With databases, choices of algorithms influence performance characteristics significantly. It is often very easy to find a situation where one database will perform much worse than others, which is why you will hear database engine developers cry out that benchmarks are flawed.
The best benchmark is one that closely matches what your application actually does, which is why you see the TPC create benchmarks to match hypothetical situations – like a warehouse that has inventory arriving and being shipped out all the time. These situations in turn create “workloads” on the database. To give some context, a workload may perform differently on a different database engine because of how many concurrent modifications are required, the ratio of reads/writes, how much data is modified in a transaction, and where in the data set the reads and writes are (are there hot records or hot tables?). These are just examples – in reality there are too many factors to list.
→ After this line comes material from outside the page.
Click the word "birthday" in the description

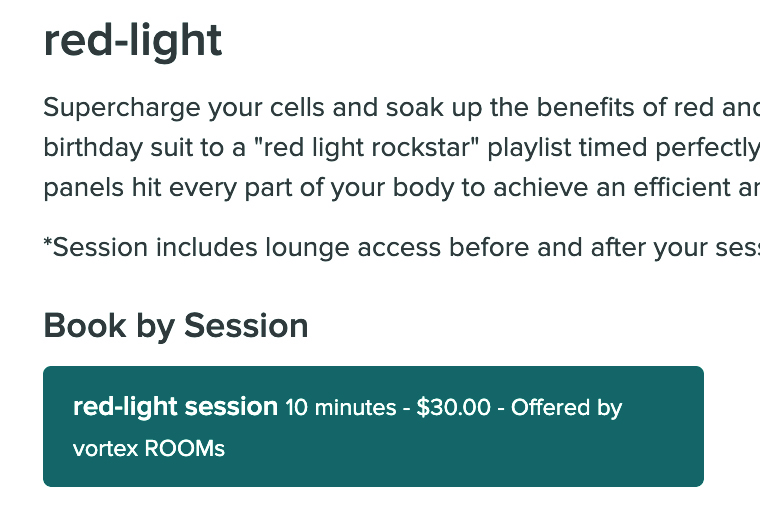tap(93, 148)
Which gets me to my main point – what workloads is MySQL with the InnoDB storage engine really good at? In answering this, I really want to try to focus on core data structures and algorithms more than specific features that may or may not be implemented.
Total data size may exceed memory but working set does not
If you have for example 100G of data, you do not necessarily require 100G of RAM. MySQL will adjust and keep only the most frequently accessed data in memory (aka working set). This behavior is the result of using a B+Tree index. To simplify and compare this to say memcached where the index is a hash – it really requires as much memory as there is data.
(Note: Memcached of course addresses this by allowing you to distribute the index across many nodes, and hash indexes are generally smaller, so please don’t miss the key point I am making here.)
Modifications are small and transactions are short
When you modify a row in InnoDB, the old version of it is relocated to undo space, and the ‘new’ version is written in place (implementing MVCC). When all existing transactions have finished with the old version of the row, along comes a purge process.
Not all databases implement MVCC this way. For example another way of implementing MVCC is to just append/write new rows in the same table-space. The advantage of the relocation method is that if there is sufficient memory to keep the undo pages in memory (and they are not required for very long) is that this relocation may be a logical relocation only. i.e. physical IO relocation doesn’t have to happen. However, in the case that there is not enough memory/the undo pages need to be evicted from the buffer pool, then I could see this potentially taking more effort. I believe rolling back large transactions may be more effort with InnoDB’s design as well – although I have not put much thought into it.
Primary key lookups are fast
InnoDB implements a Clustered Index on the primary key. Clustering in this case refers to a close arrangement/organization on disk, not multiple compute instances working together. This makes primary key lookups in InnoDB particularly fast – although admitedly probably not as fast as databases that impliment a hash index.
Indexed ranged lookups are supported
Some index structures are suitable for fixed primary key lookups, or emulate other types of access by pre-computing a cache of values and packing them in one row/column. Because InnoDB uses a B+Tree index, it is very flexible in being able to support ranged lookups on primary or secondary keys (example: find rows
BETWEEN x AND y). These indexes are also pre-sorted, which (depending on the query) can allow the rows to be efficiently delivered as they are read rather than buffered first.
Query performance is highly uniform
InnoDB is optimized to provide stable response times to user-serving applications, rather than just peak throughput in queries per second. There are a number of features which help deliver this: converting as much IO as possible to be in the background with the transaction log files, adaptive flushing to make sure that background work doesn’t fall behind, even the implimentation of MVCC I described above.
InnoDB also supports covering indexes, which means that for queries that do not
SELECT * they sometimes have a chance to retrieve all data from the secondary index. For some cases where not all data fits in memory covering indexes can be super critical to uniformity of performance because the number of unique pages that will need to be looked at is considerably lower.
Table has only a primary key and non-unique secondary keys
So I mentioned already that total data-size can exceed main memory, but InnoDB also has a novel mechanism to delay INSERT/UPDATE/DELETE modifications to secondary indexes if the pages are not loaded into memory. What it will do is buffer the changes in a secondary structure, and then make the modification the next time the page is loaded into memory, or in the background provided the server is not under load. This feature only works when index is not unique, because otherwise it is not safe to make a modification not knowing if it violates a constraint. Ideally, the primary key also inserts data in order.
(In previous versions of InnoDB, this feature was described as the insert buffer).
What am I missing? Please try and focus on the algorithms not the features, and the positive not the negative!